### [What to do]
Continue the text on variable compression ratio technology in internal combustion engines, starting after its last sentence.

-------- Reading passage --------

Patent Application
20190323390
The present disclosure relates to variable compression ratio technologies in internal combustion engines, and relates to ways to carry out compression ratio variation.
Variable compression ratio (VCR) technologies are employed in internal combustion engines in order to make changes to compression ratios established in combustion chambers amid engine operation. The changes are generally made in response to loads encountered during operation. In automobiles, VCR technologies have been shown to improve fuel efficiency by, for instance, operating the engine with higher compression ratios at lower loads. The technologies can be used in four-stroke and two-stroke engine strategies. One type of VCR technology makes use of a multi-link construction linking an engine piston and engine crankshaft, and makes use of an eccentric shaft.

-------- Stored data --------

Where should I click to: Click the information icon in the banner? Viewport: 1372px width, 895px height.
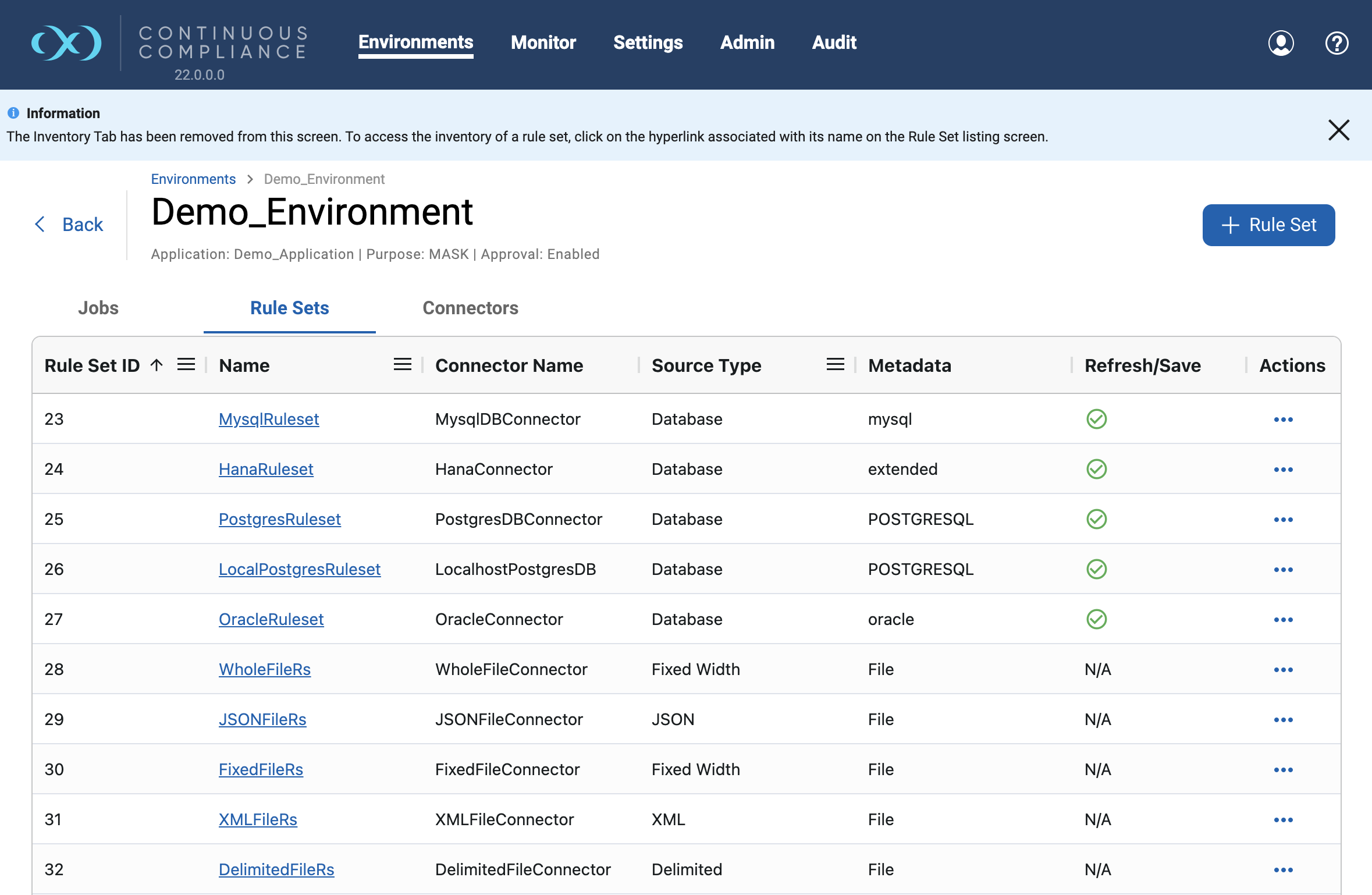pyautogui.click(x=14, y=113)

--------
-------- Stored data --------

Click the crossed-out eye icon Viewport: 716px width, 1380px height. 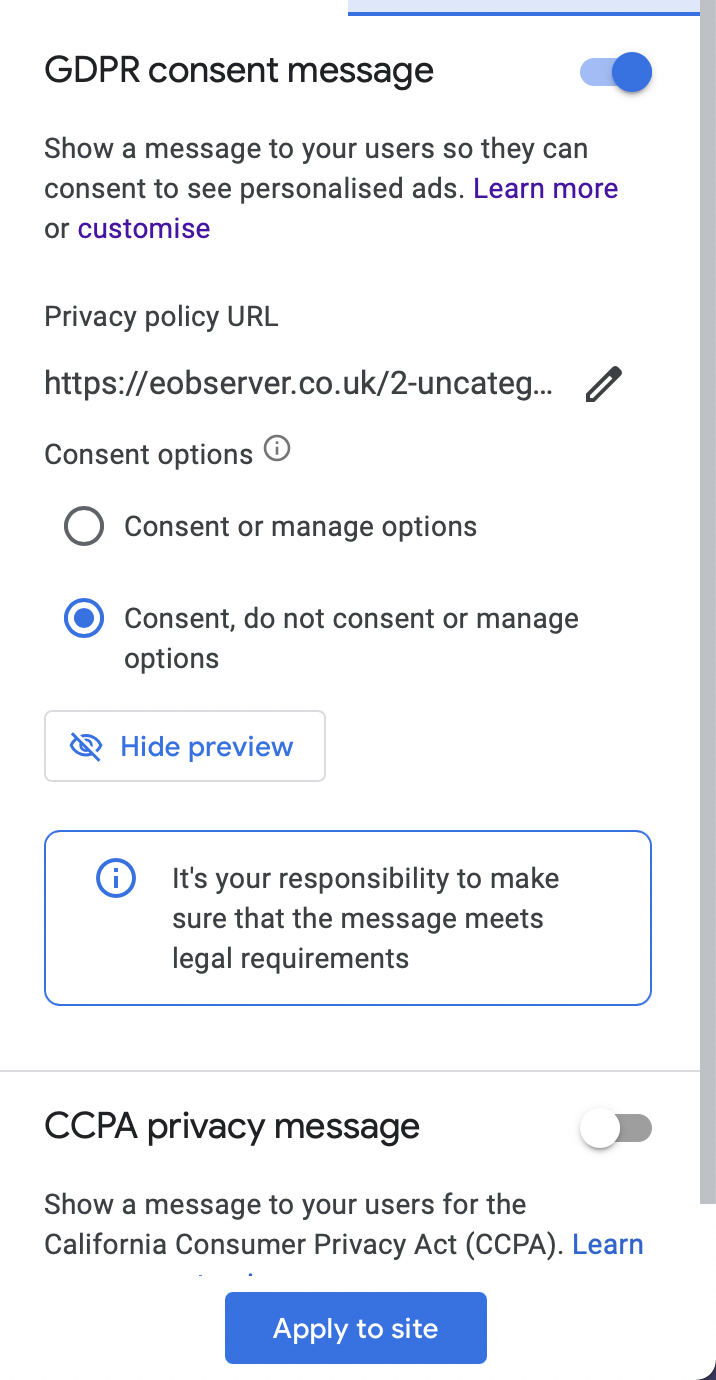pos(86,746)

--------
-------- Stored data --------

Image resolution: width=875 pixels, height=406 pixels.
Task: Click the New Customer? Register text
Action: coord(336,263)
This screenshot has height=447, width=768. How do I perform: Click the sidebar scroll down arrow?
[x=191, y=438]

--------

### [Result of this task]
In an embodiment, an engine variable compression ratio arrangement may include a sun gear, multiple planet gears, a ring gear, a planet gear carrier, and an actuator. The sun gear receives rotational drive input from an engine crankshaft. The planet gears are engaged with the sun gear. The ring gear is engaged with the planet gears and transmits rotational drive output to an eccentric shaft. The planet gear carrier supports rotation of the planet gears. And the actuator is coupled to the planet gear carrier. Upon actuation of the actuator, the rotational position of the planet gear carrier is altered which, in turn, shifts the rotational position of the eccentric shaft relative to the rotational position of the engine crankshaft for carrying out compression ratio variation.
In an embodiment, the engine variable compression ratio arrangement further includes a first gear that is mounted to the engine crankshaft. The first gear rotates with the engine crankshaft and is engaged with the sun gear.
In an embodiment, the sun gear includes a first set of teeth and a second set of teeth. The first set of teeth resides radially outboard of the second set of teeth. The first set of teeth is engaged with a first gear that is mounted to the engine crankshaft, and the second set of teeth is engaged with the planet gears.
In an embodiment, the engine variable compression ratio arrangement further includes a second gear that is mounted to the eccentric shaft. The second gear rotates with the eccentric shaft and is engaged with the ring gear.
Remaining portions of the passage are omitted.